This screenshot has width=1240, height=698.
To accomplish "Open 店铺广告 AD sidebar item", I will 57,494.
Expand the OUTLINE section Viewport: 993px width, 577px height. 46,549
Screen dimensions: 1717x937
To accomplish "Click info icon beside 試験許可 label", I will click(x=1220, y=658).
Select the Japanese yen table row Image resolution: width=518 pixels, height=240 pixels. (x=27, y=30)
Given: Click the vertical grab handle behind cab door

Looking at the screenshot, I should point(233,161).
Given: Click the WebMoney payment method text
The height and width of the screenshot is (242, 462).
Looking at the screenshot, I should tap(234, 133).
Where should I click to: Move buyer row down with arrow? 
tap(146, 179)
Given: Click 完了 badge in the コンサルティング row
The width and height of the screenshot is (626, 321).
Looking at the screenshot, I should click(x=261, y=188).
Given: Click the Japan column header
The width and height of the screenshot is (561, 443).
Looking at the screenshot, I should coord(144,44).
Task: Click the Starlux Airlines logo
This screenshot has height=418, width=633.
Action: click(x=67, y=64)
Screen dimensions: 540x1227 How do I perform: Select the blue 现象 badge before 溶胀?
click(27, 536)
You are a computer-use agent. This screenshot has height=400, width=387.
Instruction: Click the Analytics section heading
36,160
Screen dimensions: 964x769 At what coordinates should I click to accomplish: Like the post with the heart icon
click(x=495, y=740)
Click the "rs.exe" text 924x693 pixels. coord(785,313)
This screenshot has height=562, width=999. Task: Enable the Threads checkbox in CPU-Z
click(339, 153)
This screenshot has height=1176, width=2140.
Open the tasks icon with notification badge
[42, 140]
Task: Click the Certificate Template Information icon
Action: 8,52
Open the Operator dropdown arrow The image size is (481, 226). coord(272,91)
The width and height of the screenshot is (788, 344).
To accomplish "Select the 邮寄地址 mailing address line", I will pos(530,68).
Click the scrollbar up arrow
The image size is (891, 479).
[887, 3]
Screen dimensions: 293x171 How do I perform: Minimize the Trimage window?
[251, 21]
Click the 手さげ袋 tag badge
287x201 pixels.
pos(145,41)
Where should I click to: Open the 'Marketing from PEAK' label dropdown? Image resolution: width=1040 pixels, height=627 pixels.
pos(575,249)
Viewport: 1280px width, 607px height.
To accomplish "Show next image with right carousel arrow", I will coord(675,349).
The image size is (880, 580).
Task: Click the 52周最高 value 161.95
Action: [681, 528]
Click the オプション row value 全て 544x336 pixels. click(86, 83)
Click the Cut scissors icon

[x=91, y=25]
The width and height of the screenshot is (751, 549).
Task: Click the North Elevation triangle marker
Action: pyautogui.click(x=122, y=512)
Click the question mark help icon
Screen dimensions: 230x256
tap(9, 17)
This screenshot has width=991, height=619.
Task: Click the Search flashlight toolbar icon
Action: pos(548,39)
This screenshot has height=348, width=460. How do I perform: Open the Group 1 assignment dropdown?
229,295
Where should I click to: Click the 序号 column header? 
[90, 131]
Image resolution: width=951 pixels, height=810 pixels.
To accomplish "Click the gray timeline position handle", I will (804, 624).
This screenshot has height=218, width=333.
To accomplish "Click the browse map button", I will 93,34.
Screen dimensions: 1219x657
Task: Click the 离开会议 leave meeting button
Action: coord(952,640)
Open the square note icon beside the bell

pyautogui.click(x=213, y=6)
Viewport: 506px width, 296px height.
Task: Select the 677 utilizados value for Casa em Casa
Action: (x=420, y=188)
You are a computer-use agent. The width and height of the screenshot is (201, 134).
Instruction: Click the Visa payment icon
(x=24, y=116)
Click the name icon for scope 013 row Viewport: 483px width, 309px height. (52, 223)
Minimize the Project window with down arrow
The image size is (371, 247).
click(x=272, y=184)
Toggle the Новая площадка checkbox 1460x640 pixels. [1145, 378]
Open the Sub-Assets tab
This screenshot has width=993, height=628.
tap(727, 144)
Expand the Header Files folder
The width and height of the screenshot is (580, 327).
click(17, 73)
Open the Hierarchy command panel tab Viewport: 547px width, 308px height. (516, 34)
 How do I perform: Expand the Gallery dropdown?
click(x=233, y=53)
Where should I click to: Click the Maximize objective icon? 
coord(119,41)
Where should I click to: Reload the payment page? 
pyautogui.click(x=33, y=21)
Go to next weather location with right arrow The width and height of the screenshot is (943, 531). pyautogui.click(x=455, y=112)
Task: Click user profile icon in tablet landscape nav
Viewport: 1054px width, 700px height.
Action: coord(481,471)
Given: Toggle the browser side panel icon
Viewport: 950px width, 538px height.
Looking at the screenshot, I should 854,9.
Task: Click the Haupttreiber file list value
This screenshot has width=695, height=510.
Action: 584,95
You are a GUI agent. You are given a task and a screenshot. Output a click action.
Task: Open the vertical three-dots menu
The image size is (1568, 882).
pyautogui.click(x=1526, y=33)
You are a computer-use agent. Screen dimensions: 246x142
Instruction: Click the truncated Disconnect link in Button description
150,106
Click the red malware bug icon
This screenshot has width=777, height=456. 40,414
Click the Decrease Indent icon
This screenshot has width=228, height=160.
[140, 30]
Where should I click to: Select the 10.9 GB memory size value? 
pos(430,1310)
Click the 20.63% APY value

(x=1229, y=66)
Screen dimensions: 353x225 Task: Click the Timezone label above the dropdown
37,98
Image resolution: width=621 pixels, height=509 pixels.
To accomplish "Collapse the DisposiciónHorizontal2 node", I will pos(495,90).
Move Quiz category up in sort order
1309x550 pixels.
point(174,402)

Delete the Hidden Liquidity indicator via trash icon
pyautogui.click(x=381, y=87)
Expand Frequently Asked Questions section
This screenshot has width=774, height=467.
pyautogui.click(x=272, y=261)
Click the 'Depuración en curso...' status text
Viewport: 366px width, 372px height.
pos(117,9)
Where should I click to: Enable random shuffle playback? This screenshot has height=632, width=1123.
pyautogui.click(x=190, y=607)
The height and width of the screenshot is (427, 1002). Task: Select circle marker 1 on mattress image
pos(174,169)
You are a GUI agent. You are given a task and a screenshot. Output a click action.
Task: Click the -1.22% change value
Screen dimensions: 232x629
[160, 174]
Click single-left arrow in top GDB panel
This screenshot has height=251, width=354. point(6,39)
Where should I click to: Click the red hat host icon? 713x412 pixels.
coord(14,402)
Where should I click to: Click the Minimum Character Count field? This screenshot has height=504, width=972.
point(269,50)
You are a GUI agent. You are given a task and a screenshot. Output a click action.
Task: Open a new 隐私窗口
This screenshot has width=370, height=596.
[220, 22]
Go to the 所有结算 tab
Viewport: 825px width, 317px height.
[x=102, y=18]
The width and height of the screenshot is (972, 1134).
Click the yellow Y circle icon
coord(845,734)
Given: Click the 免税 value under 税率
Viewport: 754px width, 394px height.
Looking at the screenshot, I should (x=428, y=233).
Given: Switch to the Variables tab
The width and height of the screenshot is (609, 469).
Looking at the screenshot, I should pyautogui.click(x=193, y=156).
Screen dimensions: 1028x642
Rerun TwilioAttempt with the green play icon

==============================

> Instructions for the task:
Put each line of the rows above into a JSON list of strings, one string per line, and leave out the blank lines.

> The output:
[
  "This screenshot has width=1240, height=698.",
  "To accomplish \"Open 店铺广告 AD sidebar item\", I will 57,494.",
  "Expand the OUTLINE section Viewport: 993px width, 577px height. 46,549",
  "Screen dimensions: 1717x937",
  "To accomplish \"Click info icon beside 試験許可 label\", I will click(x=1220, y=658).",
  "Select the Japanese yen table row Image resolution: width=518 pixels, height=240 pixels. (x=27, y=30)",
  "Given: Click the vertical grab handle behind cab door",
  "Looking at the screenshot, I should point(233,161).",
  "Given: Click the WebMoney payment method text",
  "The height and width of the screenshot is (242, 462).",
  "Looking at the screenshot, I should tap(234, 133).",
  "Where should I click to: Move buyer row down with arrow? ",
  "tap(146, 179)",
  "Given: Click 完了 badge in the コンサルティング row",
  "The width and height of the screenshot is (626, 321).",
  "Looking at the screenshot, I should click(x=261, y=188).",
  "Given: Click the Japan column header",
  "The width and height of the screenshot is (561, 443).",
  "Looking at the screenshot, I should coord(144,44).",
  "Task: Click the Starlux Airlines logo",
  "This screenshot has height=418, width=633.",
  "Action: click(x=67, y=64)",
  "Screen dimensions: 540x1227 How do I perform: Select the blue 现象 badge before 溶胀?",
  "click(27, 536)",
  "You are a computer-use agent. This screenshot has height=400, width=387.",
  "Instruction: Click the Analytics section heading",
  "36,160",
  "Screen dimensions: 964x769 At what coordinates should I click to accomplish: Like the post with the heart icon",
  "click(x=495, y=740)",
  "Click the \"rs.exe\" text 924x693 pixels. coord(785,313)",
  "This screenshot has height=562, width=999. Task: Enable the Threads checkbox in CPU-Z",
  "click(339, 153)",
  "This screenshot has height=1176, width=2140.",
  "Open the tasks icon with notification badge",
  "[42, 140]",
  "Task: Click the Certificate Template Information icon",
  "Action: 8,52",
  "Open the Operator dropdown arrow The image size is (481, 226). coord(272,91)",
  "The width and height of the screenshot is (788, 344).",
  "To accomplish \"Select the 邮寄地址 mailing address line\", I will pos(530,68).",
  "Click the scrollbar up arrow",
  "The image size is (891, 479).",
  "[887, 3]",
  "Screen dimensions: 293x171 How do I perform: Minimize the Trimage window?",
  "[251, 21]",
  "Click the 手さげ袋 tag badge",
  "287x201 pixels.",
  "pos(145,41)",
  "Where should I click to: Open the 'Marketing from PEAK' label dropdown? Image resolution: width=1040 pixels, height=627 pixels.",
  "pos(575,249)",
  "Viewport: 1280px width, 607px height.",
  "To accomplish \"Show next image with right carousel arrow\", I will coord(675,349).",
  "The image size is (880, 580).",
  "Task: Click the 52周最高 value 161.95",
  "Action: [681, 528]",
  "Click the オプション row value 全て 544x336 pixels. click(86, 83)",
  "Click the Cut scissors icon",
  "[x=91, y=25]",
  "The width and height of the screenshot is (751, 549).",
  "Task: Click the North Elevation triangle marker",
  "Action: pyautogui.click(x=122, y=512)",
  "Click the question mark help icon",
  "Screen dimensions: 230x256",
  "tap(9, 17)",
  "This screenshot has width=991, height=619.",
  "Task: Click the Search flashlight toolbar icon",
  "Action: pos(548,39)",
  "This screenshot has height=348, width=460. How do I perform: Open the Group 1 assignment dropdown?",
  "229,295",
  "Where should I click to: Click the 序号 column header? ",
  "[90, 131]",
  "Image resolution: width=951 pixels, height=810 pixels.",
  "To accomplish \"Click the gray timeline position handle\", I will (804, 624).",
  "This screenshot has height=218, width=333.",
  "To accomplish \"Click the browse map button\", I will 93,34.",
  "Screen dimensions: 1219x657",
  "Task: Click the 离开会议 leave meeting button",
  "Action: coord(952,640)",
  "Open the square note icon beside the bell",
  "pyautogui.click(x=213, y=6)",
  "Viewport: 506px width, 296px height.",
  "Task: Select the 677 utilizados value for Casa em Casa",
  "Action: (x=420, y=188)",
  "You are a computer-use agent. The width and height of the screenshot is (201, 134).",
  "Instruction: Click the Visa payment icon",
  "(x=24, y=116)",
  "Click the name icon for scope 013 row Viewport: 483px width, 309px height. (52, 223)",
  "Minimize the Project window with down arrow",
  "The image size is (371, 247).",
  "click(x=272, y=184)",
  "Toggle the Новая площадка checkbox 1460x640 pixels. [1145, 378]",
  "Open the Sub-Assets tab",
  "This screenshot has width=993, height=628.",
  "tap(727, 144)",
  "Expand the Header Files folder",
  "The width and height of the screenshot is (580, 327).",
  "click(17, 73)",
  "Open the Hierarchy command panel tab Viewport: 547px width, 308px height. (516, 34)",
  " How do I perform: Expand the Gallery dropdown?",
  "click(x=233, y=53)",
  "Where should I click to: Click the Maximize objective icon? ",
  "coord(119,41)",
  "Where should I click to: Reload the payment page? ",
  "pyautogui.click(x=33, y=21)",
  "Go to next weather location with right arrow The width and height of the screenshot is (943, 531). pyautogui.click(x=455, y=112)",
  "Task: Click user profile icon in tablet landscape nav",
  "Viewport: 1054px width, 700px height.",
  "Action: coord(481,471)",
  "Given: Toggle the browser side panel icon",
  "Viewport: 950px width, 538px height.",
  "Looking at the screenshot, I should 854,9.",
  "Task: Click the Haupttreiber file list value",
  "This screenshot has width=695, height=510.",
  "Action: 584,95",
  "You are a GUI agent. You are given a task and a screenshot. Output a click action.",
  "Task: Open the vertical three-dots menu",
  "The image size is (1568, 882).",
  "pyautogui.click(x=1526, y=33)",
  "You are a computer-use agent. Screen dimensions: 246x142",
  "Instruction: Click the truncated Disconnect link in Button description",
  "150,106",
  "Click the red malware bug icon",
  "This screenshot has width=777, height=456. 40,414",
  "Click the Decrease Indent icon",
  "This screenshot has width=228, height=160.",
  "[140, 30]",
  "Where should I click to: Select the 10.9 GB memory size value? ",
  "pos(430,1310)",
  "Click the 20.63% APY value",
  "(x=1229, y=66)",
  "Screen dimensions: 353x225 Task: Click the Timezone label above the dropdown",
  "37,98",
  "Image resolution: width=621 pixels, height=509 pixels.",
  "To accomplish \"Collapse the DisposiciónHorizontal2 node\", I will pos(495,90).",
  "Move Quiz category up in sort order",
  "1309x550 pixels.",
  "point(174,402)",
  "Delete the Hidden Liquidity indicator via trash icon",
  "pyautogui.click(x=381, y=87)",
  "Expand Frequently Asked Questions section",
  "This screenshot has width=774, height=467.",
  "pyautogui.click(x=272, y=261)",
  "Click the 'Depuración en curso...' status text",
  "Viewport: 366px width, 372px height.",
  "pos(117,9)",
  "Where should I click to: Enable random shuffle playback? This screenshot has height=632, width=1123.",
  "pyautogui.click(x=190, y=607)",
  "The height and width of the screenshot is (427, 1002). Task: Select circle marker 1 on mattress image",
  "pos(174,169)",
  "You are a GUI agent. You are given a task and a screenshot. Output a click action.",
  "Task: Click the -1.22% change value",
  "Screen dimensions: 232x629",
  "[160, 174]",
  "Click single-left arrow in top GDB panel",
  "This screenshot has height=251, width=354. point(6,39)",
  "Where should I click to: Click the red hat host icon? 713x412 pixels.",
  "coord(14,402)",
  "Where should I click to: Click the Minimum Character Count field? This screenshot has height=504, width=972.",
  "point(269,50)",
  "You are a GUI agent. You are given a task and a screenshot. Output a click action.",
  "Task: Open a new 隐私窗口",
  "This screenshot has width=370, height=596.",
  "[220, 22]",
  "Go to the 所有结算 tab",
  "Viewport: 825px width, 317px height.",
  "[x=102, y=18]",
  "The width and height of the screenshot is (972, 1134).",
  "Click the yellow Y circle icon",
  "coord(845,734)",
  "Given: Click the 免税 value under 税率",
  "Viewport: 754px width, 394px height.",
  "Looking at the screenshot, I should (x=428, y=233).",
  "Given: Switch to the Variables tab",
  "The width and height of the screenshot is (609, 469).",
  "Looking at the screenshot, I should pyautogui.click(x=193, y=156).",
  "Screen dimensions: 1028x642",
  "Rerun TwilioAttempt with the green play icon"
]